Du 20 au 22 juin 2012 se tiendra le prochain Sommet de la Terre à Rio de Janeiro. Cette Conférence des Nations unies sur le développement durable (CNUDD), décidée par l’Assemblée générale de l’ONU en décembre 2009, s’orientera autour de deux axes – l’économie verte et la gouvernance du développement durable – avec trois objectifs : remobiliser autour du développement durable, procéder à une évaluation de la mise en oeuvre des textes des précédents sommets et relever les défis émergents. Il s’agira d’une part, dans un contexte de crise systémique, de donner une réalité à la transition écologique des économies en favorisant les innovations et transferts technologiques, la sobriété et l’efficacité énergétiques, les énergies renouvelables et les emplois verts tout en luttant pour l’éradication de la pauvreté. Et, d’autre part, de rendre le système onusien plus cohérent et efficace en le dotant des outils lui permettant d’impulser une sortie du statu quo actuel qui mène la Terre au désastre.
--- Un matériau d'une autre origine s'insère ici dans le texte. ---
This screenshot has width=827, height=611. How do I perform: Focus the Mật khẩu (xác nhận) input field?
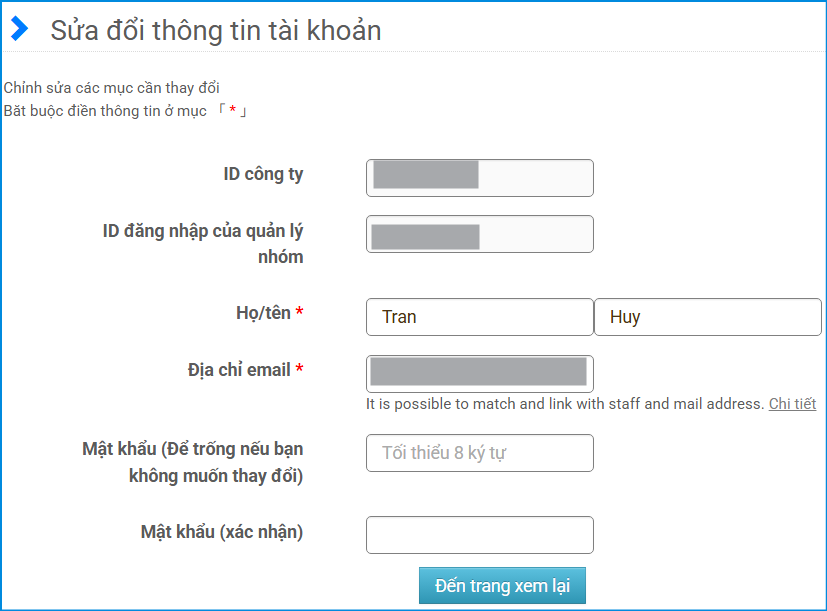(x=479, y=535)
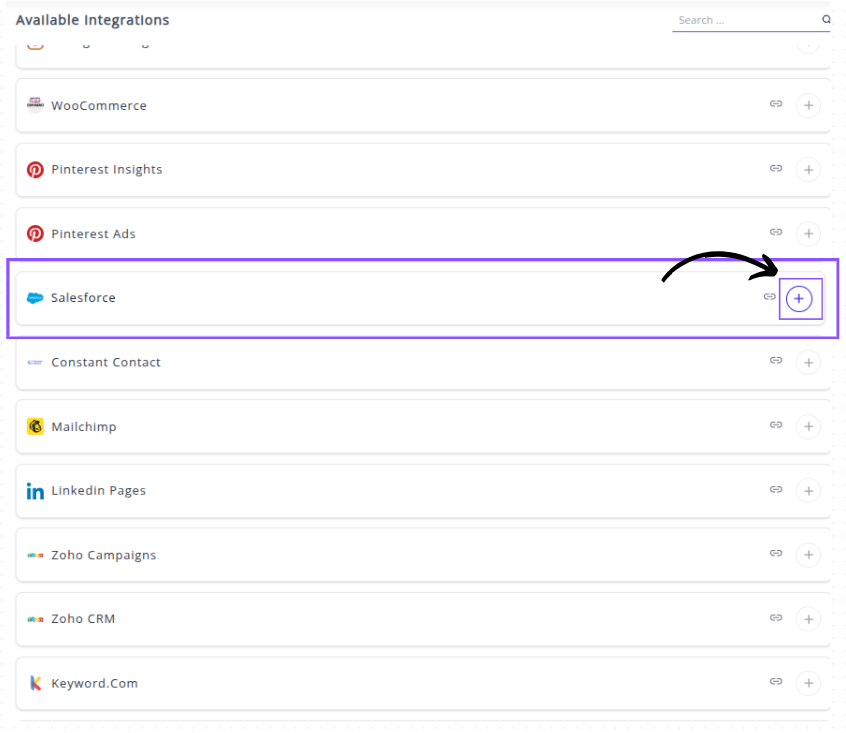Screen dimensions: 846x733
Task: Add Pinterest Insights using its plus button
Action: [808, 170]
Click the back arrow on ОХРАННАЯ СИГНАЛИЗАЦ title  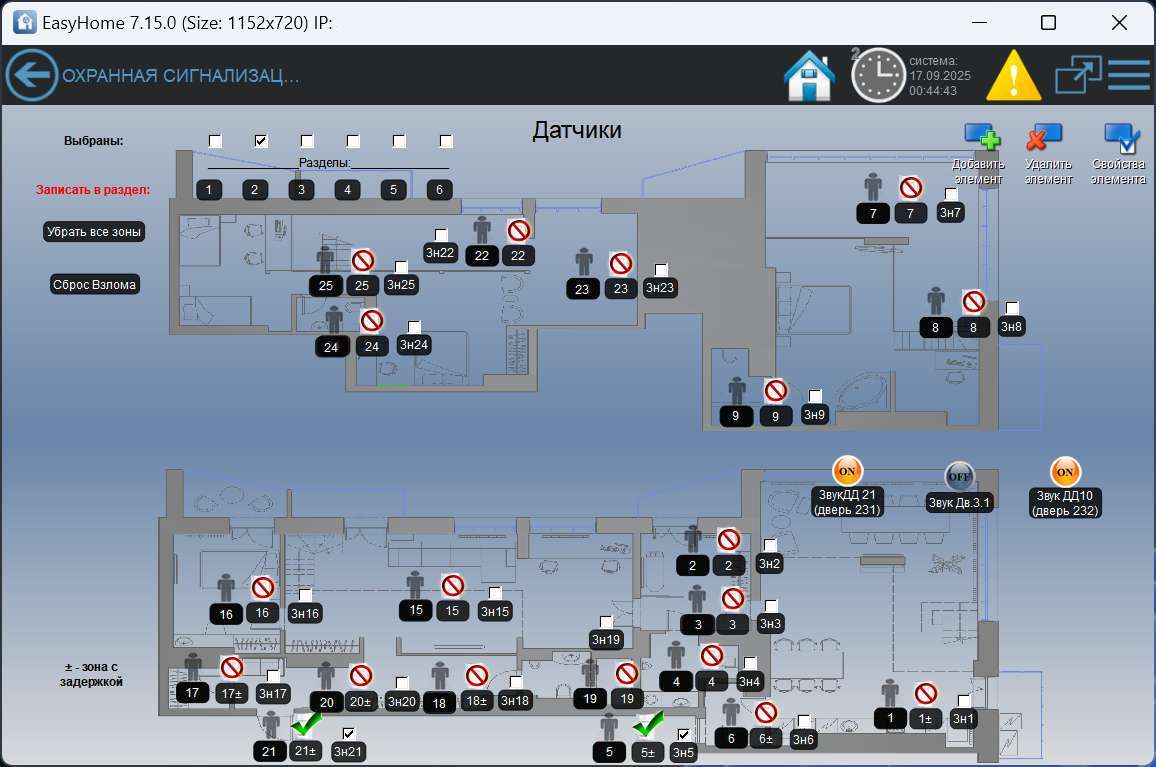point(30,73)
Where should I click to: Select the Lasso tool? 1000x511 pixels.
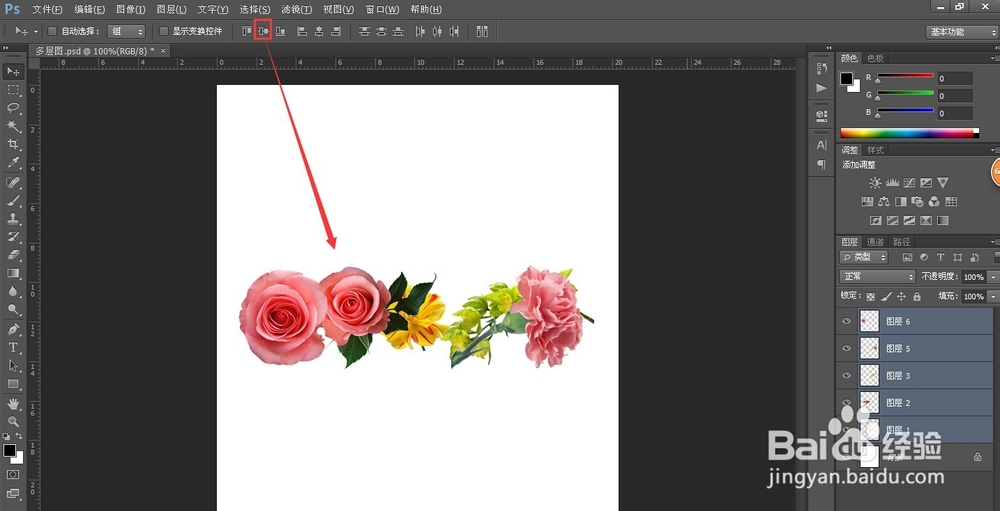14,107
Deux options sont à l’étude : une organisation « parapluie » qui restructure les politiques de développement durable de l’ONU et une agence clé de voûte de l’architecture de la gouvernance internationale de l’environnement. Pour mieux saisir le sens de ce Sommet de la Terre, ses enjeux, il convient de le resituer dans une perspective historique globale et de longue durée qui commence avec la révolution industrielle et continue avec les prémisses de « Terre-Patrie » engagés dans les années 1970.Au début du XIXème siècle dans les Midlands se produit une bifurcation technicoénergétique qui change la trajectoire de la civilisation occidentale. Avec l’arrivée de la locomotive et des charbonnages, on fait le « choix du feu » qui étend son hégémonie à l’ensemble des autres éléments, auparavant séparés fonctionnellement et utilisés comme énergies renouvelables. L’eau en particulier est asservie au feu, le besoin de chaleur exige de la transformer en vapeur pour industrialiser et rationaliser le monde avec le développement du chemin de fer qui révolutionne l’espace-temps, instituant l’imaginaire social d’une toute-puissance sur la nature.3 Les flux sillonnent la planète de part en part, structurant centre et périphérie, l’Europe de l’Ouest important massivement biens de subsistance, fibres textiles, matériaux de construction et énergie en échange de produits manufacturés. Cette mutation décisive opère une triple accélération sociale : une accélération technique, une accélération du changement social et une accélération du rythme de vie. Par la concentration humaine qu’elle impose, elle génère la prolétarisation, mais aussi son pendant, la formation d’une classe ouvrière qui se dote des moyens de son émancipation et participe de la construction de la démocratie industrielle.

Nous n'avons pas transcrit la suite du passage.